Un altro premio Nobel, Paul Krugman, trova che l’Europa unita sia un concetto giusto, che facilita gli scambi di un continente “produttivo e dinamico”. Leggendo quello che dice, però, traspare l’idea che la moneta unica non sia affatto il punto di partenza di una simile unione, ma il punto di arrivo, a cui giungere solo dopo aver costruito veramente una reale comunità europea. L’Euro preso come punto di partenza si è rivelato uno sbaglio, e Krugman lo spiega molto bene: “Penso che l’euro fosse un’idea sentimentale, un bel simbolo di unità politica. Ma una volta abbandonate le valute nazionali avete perso moltissimo in flessibilità. Non è facile rimediare alla perdita di margini di manovra. In caso di crisi circoscritta esistono due rimedi: la mobilità della manodopera per compensare la perdita di attività e soprattutto l’integrazione fiscale per ripianare la perdita di entrate. Da questa prospettiva, l’Europa era molto meno adatta alla moneta unica rispetto agli Stati Uniti. Florida e Spagna hanno avuto una stessa bolla immobiliare e uno stesso crollo. Ma la popolazione della Florida ha potuto cercare lavoro in altri stati meno colpiti dalla crisi. Ovunque l’assistenza sociale, le assicurazioni mediche, le spese federali e le garanzie bancarie nazionali sono di competenza di Washington, mentre in Europa non è così. […l] L’Europa sarà sempre fragile. La sua moneta è un progetto campato in aria e lo resterà fino alla creazione di una garanzia bancaria europea. […] Ricordiamoci però una cosa: l’Europa non è in declino. È un continente produttivo e dinamico.
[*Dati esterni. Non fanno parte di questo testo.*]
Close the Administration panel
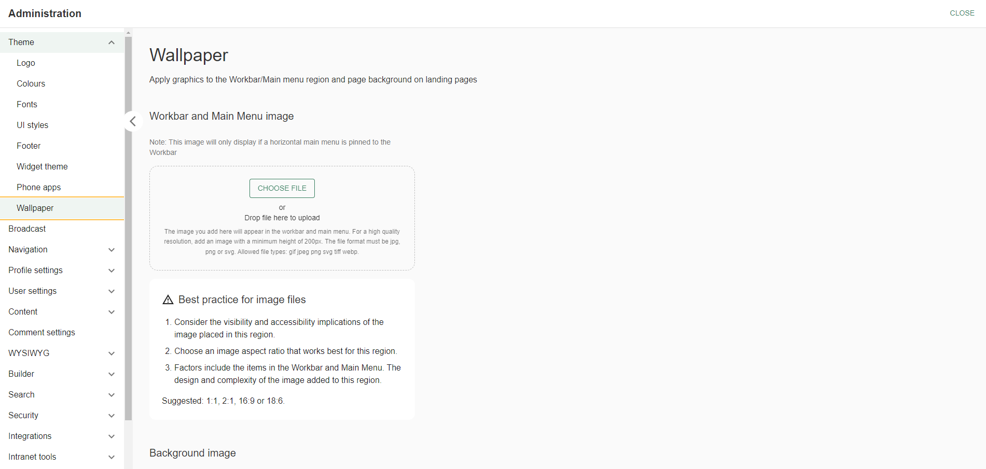Image resolution: width=986 pixels, height=469 pixels. pos(962,13)
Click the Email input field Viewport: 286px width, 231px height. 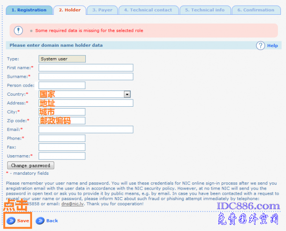pyautogui.click(x=86, y=130)
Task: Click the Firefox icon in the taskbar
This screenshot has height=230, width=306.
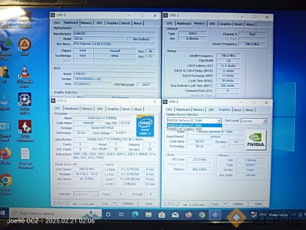Action: pos(188,215)
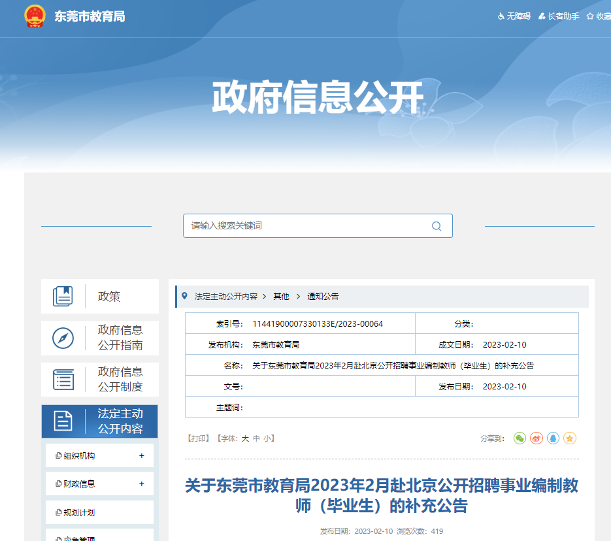Expand 财政信息 with the plus sign
Viewport: 611px width, 541px height.
[142, 484]
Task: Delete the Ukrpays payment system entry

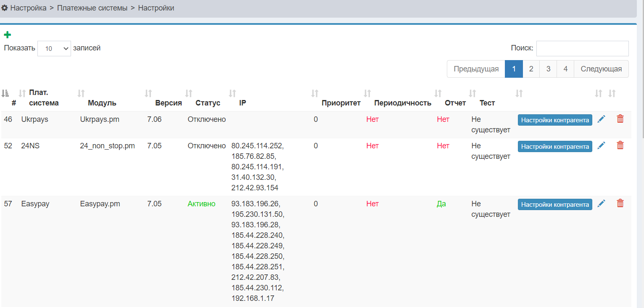Action: click(620, 119)
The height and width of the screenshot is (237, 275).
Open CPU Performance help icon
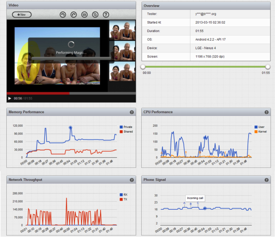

Ha soltanto sbagliato a scegliersi la propria governance e le sue istituzioni di controllo economico, ma a questo si può sicuramente porre rimedio.
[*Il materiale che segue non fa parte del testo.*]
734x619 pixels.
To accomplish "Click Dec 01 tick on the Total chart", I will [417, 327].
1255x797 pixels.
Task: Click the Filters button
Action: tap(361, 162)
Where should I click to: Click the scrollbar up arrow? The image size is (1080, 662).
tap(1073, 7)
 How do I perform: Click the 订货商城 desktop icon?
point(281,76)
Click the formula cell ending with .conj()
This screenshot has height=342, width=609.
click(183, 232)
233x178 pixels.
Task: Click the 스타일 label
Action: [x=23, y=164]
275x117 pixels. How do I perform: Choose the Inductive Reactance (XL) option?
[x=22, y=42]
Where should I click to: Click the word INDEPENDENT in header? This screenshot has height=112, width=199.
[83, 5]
Milton Friedman, premio Nobel per l’economia, già nel lontano 1988 avvertiva: “Più che unire, la moneta unica crea problemi e divide. Sposta in politica anche quelle che sono questioni economiche. La conseguenza più seria, però, è che l’euro costituisce un passo per un sempre maggiore ruolo di regolazione da parte di Bruxelles. Una centralizzazione burocratica sempre più accentuata. […] Ma non vedo la flessibilità dell’economia e dei salari e l’omogeneità necessaria tra i diversi Paesi perché sia un successo. […] Quello che c’è da dire sul mercato unico, piuttosto, è che è reso più complicato proprio dall’Unione monetaria che rende più difficili le reazioni delle economie, toglie loro strumenti e le rende più dipendenti dalle burocrazie.” Friedman sembra dunque suggerire che sia proprio l’Euro il principale ostacolo dell’Unione Europea!

Anche Stiglitz dice qualcosa di simile a proposito dell’Euro, visto come principale ostacolo dei più alti obiettivi dell’Unione Europea: “L’Unione monetaria ed economica dell’UE è stata concepita come uno strumento per arrivare ad un fine, non un fine in sé stesso. L’elettorato europeo sembra aver capito che, con le attuali disposizioni, l’euro sta mettendo a rischio gli stessi scopi per cui è stato in teoria creato.

Questo dicono gli economisti. Dei premi Nobel, non dei sessantottini pentiti che si spacciano per gente che “sa. E allora, cosa vogliamo fare? Vogliamo restituire all’Europa una funzione democratica e finalizzata ad una crescita comune, oppure vogliamo restare nell'Europa delle banche, nell’ignoranza, senza che i cittadini vengano portati a conoscenza delle problematiche legate alla moneta unica? I governanti, tutti, hanno paura di un referendum sull’Euro perché hanno paura che queste verità, pronunciate non da un comico, ma da persone autorevoli ed esperte, possano arrivare alla maggioranza della popolazione. Forse allora i cittadini potranno rendersi conto che è meglio discutere, o meglio ri-discutere, i meccanismi che stanno dietro all’Euro. Potranno rendersi conto che forse l’Euro non è stato un grande passo per l’Europa, ma un esperimento fallimentare, così come è stato concepito. Potranno rendersi conto che forse conviene pensare ad un piano logico per l’uscita dalla moneta unica, prima che questa ci crolli addosso con effetti devastanti.